- Occupations: Jewelry designer and creative director

= Alexandra Mor =

American jewellery designer

Alexandra Mor is an American jewelry designer and creative director, who founded her jewelry brand ALEXANDRA MOR from headquarters in New York City's Diamond District in from 2010- 2021.

== Early life ==
Mor was born and raised in Israel´s multicultural Mélange. At a young age her French couturier mother taught her the concept of handcrafted design which suited her affinity for the creative realm.

== Career ==
Mor started to pursue a career as a filmmaker and worked as assistant director and producing manager. In 2004 she found her passion in jewelry during a jewelry bench class in New York City´s Jewelry District.

== ALEXANDRA MOR (The brand) ==
The collections under the ALEXANDRA MOR brand are distinguished by details of knife-edged wire and yellow gold interior lining using diamonds and gemstones. Mor launched her brand and first limited-edition collection at the Phillips de Pury auction house in December 2010, and in 2014, launched her first retail jewelry collection at Dorfman Jewelers in Boston. In 2015, Mor debuted a series of pieces created exclusively for the New York City retailer Bergdorf Goodman.

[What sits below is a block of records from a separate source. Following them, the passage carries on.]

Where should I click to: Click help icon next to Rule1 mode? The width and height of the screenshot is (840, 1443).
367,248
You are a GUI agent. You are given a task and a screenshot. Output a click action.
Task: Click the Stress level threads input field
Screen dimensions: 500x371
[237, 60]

Mor's work has been worn on the red carpet by many, including Oprah, Lupita Nyong'o and Mila Kunis.

In 2016, after spending a decade working in New York City, Mor moved to the island of Bali in Indonesia.

For the 2019 edition of the US Protagonist Event, Mor created a Capsule Collection featuring the tagua seed and emeralds from the Muzo Mines in Colombia.

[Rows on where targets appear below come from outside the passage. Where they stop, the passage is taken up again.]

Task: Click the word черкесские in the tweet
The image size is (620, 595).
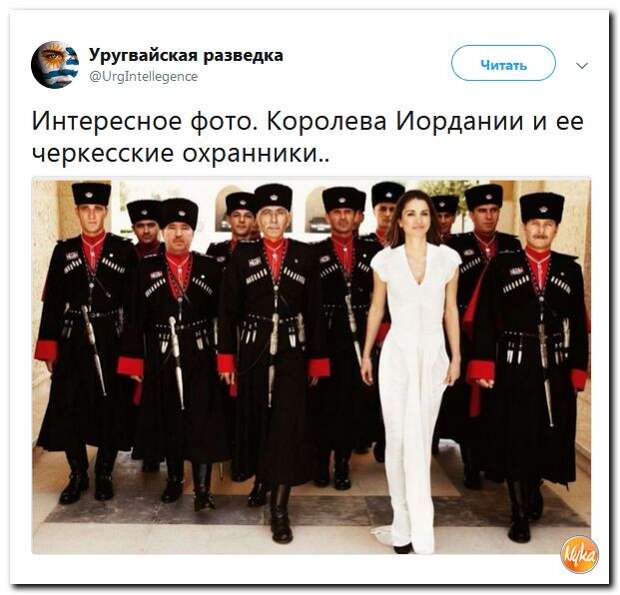Action: (x=103, y=153)
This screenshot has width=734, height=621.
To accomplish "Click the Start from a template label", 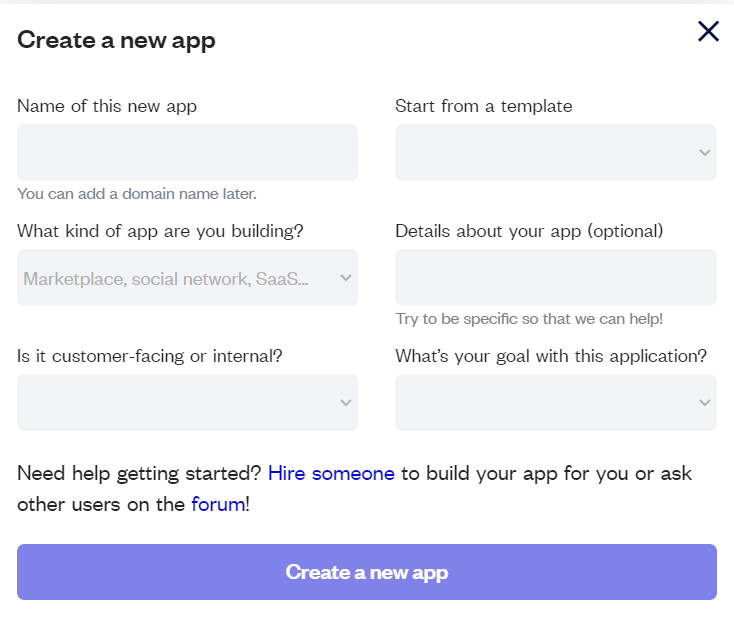I will 484,106.
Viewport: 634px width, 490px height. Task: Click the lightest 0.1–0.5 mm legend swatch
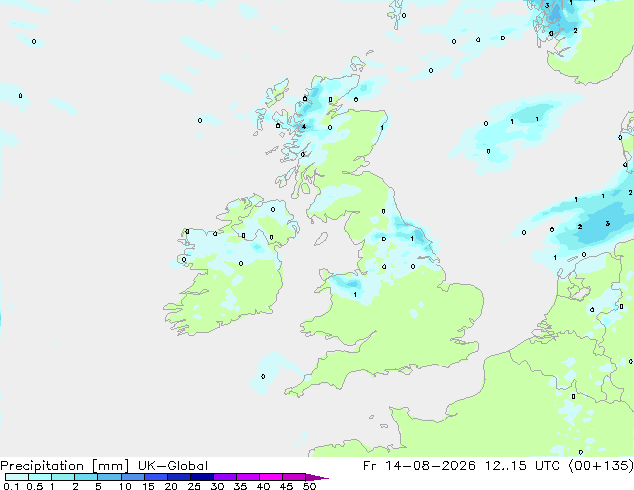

== Sustainable materials and cultural impact ==
Mor designs jewelry by being inspirited by personal relationship to her clients, by history, femininity and strength. She uses diamonds and colored gemstones set in platinum and 18K gold.

After spending a year in Bali, Indonesia, she created a special jewelry line from the seed of Amazonian Taque tree, the botanical alternative to elephant ivory. She was motivated to fabricate a product which looks like elephant ivory to help protect elephants from being robbed of their tusks. The collection features Tagua seeds, black and red Balinese wood, Sumatran pearls and 22 karat yellow gold alongside Mor's signature details of knife-edged wire, gemstones and Diamond melee. In 2017, Mor introduced her collection and concept for using Tagua as a luxury material at Vogue Italia's annual US Protagonist event.

== Awards and recognitions ==
In 2013 Mor received the Fine Jewellery Rising Star Award at Fashion Group International´s in the Fine Jewelry category.,

Following the 2017 Protagonist collaboration, Vogue Italia named Mor as creative director of the annual event.

In 2018 she was named Innovator of the Year by Town & Country Magazine.